# Exercise aim
Rewrite the material from the line containing "This screenshot has width=726, height=728." through the line containing "Enable the X轴Log checkbox 756x546 pixels.", both included, swapping "Enable" for "Turn on" and leaving everything else unchanged.

# The data

-.-.-

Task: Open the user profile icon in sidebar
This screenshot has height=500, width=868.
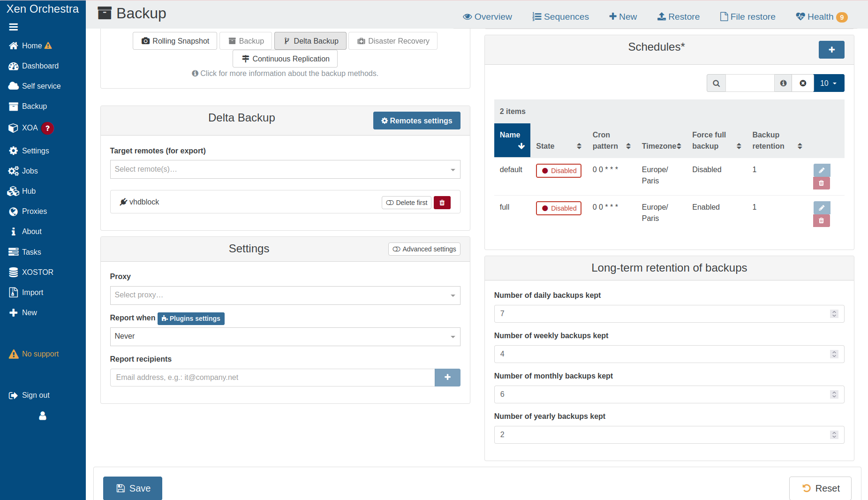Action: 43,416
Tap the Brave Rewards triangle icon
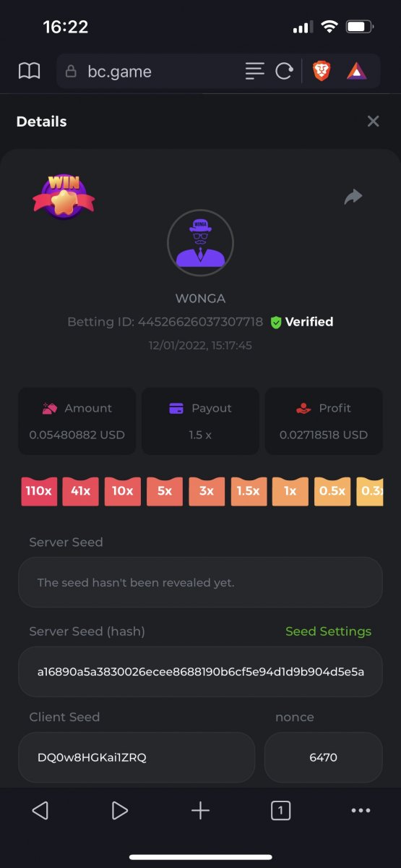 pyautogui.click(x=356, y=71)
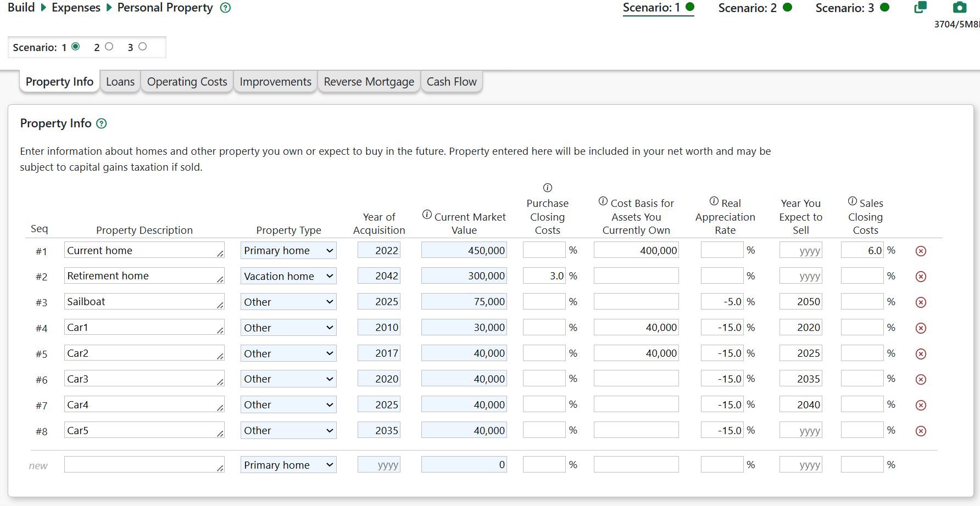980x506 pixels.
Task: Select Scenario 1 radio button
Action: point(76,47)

-.-.-

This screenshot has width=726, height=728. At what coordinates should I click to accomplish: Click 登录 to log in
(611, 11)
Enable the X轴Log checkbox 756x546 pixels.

-.-.-

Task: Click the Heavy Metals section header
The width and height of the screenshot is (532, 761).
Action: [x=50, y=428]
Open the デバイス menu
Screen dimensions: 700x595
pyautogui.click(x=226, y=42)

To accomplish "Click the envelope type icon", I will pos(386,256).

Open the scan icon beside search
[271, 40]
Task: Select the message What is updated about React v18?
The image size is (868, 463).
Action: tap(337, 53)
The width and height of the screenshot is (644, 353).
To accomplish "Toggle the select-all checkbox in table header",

-.-.-

# Solution
This screenshot has width=726, height=728. At what coordinates should I click to accomplish: Click 登录 to log in
(611, 11)
Turn on the X轴Log checkbox 756x546 pixels.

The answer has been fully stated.